● Text shown:
=== Section Start ===

Wednesday, February 12, 2020

[Troubleshooting] DHCP failure/ network dropping.

Hello All, I dont know if this is the right place to post this but after reading the subreddit rules it seems to fit here.

I have listed the hardware at the bottom of the post.

I have been racking my brain for about 3 weeks now on a client site that is completely dropping its network randomly about once a week. I am starting to bald from pulling out my hair and am reaching out to this community for any shared knowledge that may assist in remedying the issue. I will attempt to give as much detail as possible.

Client calls about the network being down and having no LAN or WAN access. I am not on-site as it is a small business and I advise to reset the modem/router until I am able to arrive and diagnose the network. After a reset of the router/gateway (Comcast Business modem) and the main switch the network comes back up. I arrive on-site and pull the logs for the incident from the modem but am not seeing anything logged for the droppage. I find this odd being that the network went down so I do some tracerts, check routes, pings to check latency and throughput and everything looks great. I advise that we will need to keep an eye on it but it may have been a hiccup and we shouldn't dive to deep into the issue until we can verify that there is a persistent problem.

Fast forward 5 days and the client calls me in the AM stating when they arrived the network went down again over night and had remained down until they reset the equipment. I immediately headed to them and upon arriving found everything to be working correctly without any issues. I advised that we should reach out to Comcast and attempt to see if they have any information or logs that we were unable to see on their equipment. Comcast advised that their equipment was running fine and there were no outages/drops. Comcast also advised replacement of the switch stating that the problem was nothing to do with their router/gateway. After discussing the issue with the client we decide to install a brand new switch in hopes that it was simply intermittently hanging.

4 days later client calls again, same issue. At this point I am starting to feel that the Comcast equipment is having an issue and we are getting the run around. Upon contacting Comcast support they attempt to tell the client that their network is having issues due to having to many devices for their modem (about 22) and they would need to upgrade to a more expensive plan and new router to remedy the issue. My client was not happy with this as they understand enough to know when they are getting the run around. Instead the client decided to purchase their own Modem and router to replace out the Comcast equipment in hopes of resolving the issue which we were feeling at this point was a issue with the Comcast router/gateway. I install and activate the new modem, setup the new Router with a standard /24 and static ips for the important stuff (AP, Server,etc).

=== Section End ===

● Data records:

=== Section Start ===

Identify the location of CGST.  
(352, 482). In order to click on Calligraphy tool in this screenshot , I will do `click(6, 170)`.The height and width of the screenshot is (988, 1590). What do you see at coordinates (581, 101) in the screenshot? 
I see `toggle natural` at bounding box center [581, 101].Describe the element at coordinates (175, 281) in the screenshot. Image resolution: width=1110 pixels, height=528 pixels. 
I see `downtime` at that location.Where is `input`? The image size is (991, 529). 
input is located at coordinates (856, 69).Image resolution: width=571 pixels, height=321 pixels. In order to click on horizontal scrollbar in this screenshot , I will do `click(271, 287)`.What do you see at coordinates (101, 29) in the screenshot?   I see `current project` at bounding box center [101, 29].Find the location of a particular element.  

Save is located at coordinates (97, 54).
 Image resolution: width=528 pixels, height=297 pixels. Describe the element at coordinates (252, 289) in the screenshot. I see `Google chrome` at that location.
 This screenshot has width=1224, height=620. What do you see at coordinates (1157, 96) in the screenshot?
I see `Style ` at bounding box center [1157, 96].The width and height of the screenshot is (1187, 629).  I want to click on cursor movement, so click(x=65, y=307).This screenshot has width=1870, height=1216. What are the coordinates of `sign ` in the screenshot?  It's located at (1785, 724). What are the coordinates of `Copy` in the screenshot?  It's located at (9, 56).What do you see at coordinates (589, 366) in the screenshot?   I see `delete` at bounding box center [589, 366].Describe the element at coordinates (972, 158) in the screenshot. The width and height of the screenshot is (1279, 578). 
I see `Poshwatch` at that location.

=== Section End ===

● To do: Write the next part of the troubleshooting post about the client's network that keeps dropping, starting right after its last sentence.

● Task output:
4-5 days later at around 1:30 am the network goes down again (a Saturday/Sunday morning) Client calls on Monday to let me know the network dropped again, same story reset equipment everything is fine. I remote in and pull logs from a few machines and a NAS box and find the NAS has logs stating DHCP unreachable and then reupps with a APIPA address. I decide to write a script for the client that will test the network while it is down thinking maybe I will see where the drops are happening. Client runs the script at the next outage and it is a complete drop, as in not even able to reach the router:

Tracing route to 192.168.119.1 over a maximum of 30 hops

0 ****Desk [192.168.119.74]

1 ****Desk [192.168.119.74] reports: Destination host unreachable.

At this point we have a new Modem, Router, and Switch. I think maybe there is a intermittent power issue and we replace out the surge protector with a new UPS w/battery backups. Problem persists a few days later, once again in the middle of the night.

While doing research I came across this article but it is specific to homegroups and there are none to my knowledge in the network: https://answers.microsoft.com/en-us/windows/forum/all/w10-losing-ip-connection-to-isp-drops-dhcp-and/fdb417d0-7b10-4dd3-8393-cefa46aa392c

One last bit of info we did upgrade majority of the machines from 7 to 10 in Dec as like most clients they were wanting to wait until they had to migrate before doing so.

Here is the hardware in the network:

Netgear GS108 Gigabit desktop switch

Asus RT-ARCH13 Router

Motorola MB7420 Modem

Ubiquiti LR-AC AP

I am at a loss as it is acting as if the switch is failing but I have a hard time believing that two switches were bad in the exact same manner, especially a brand new one out of the box. Has anyone here seen issues like this before and what did you find the culprit to be? This is a small business with 5-10 people working through out the day, and I cannot find any information in any logs that helps to point to the issue.

Router logs show no droppage, Modem logs show no issues, Windows logs state DHCP unreachable on some machines but not all.

Any help or ideas would be appreciated.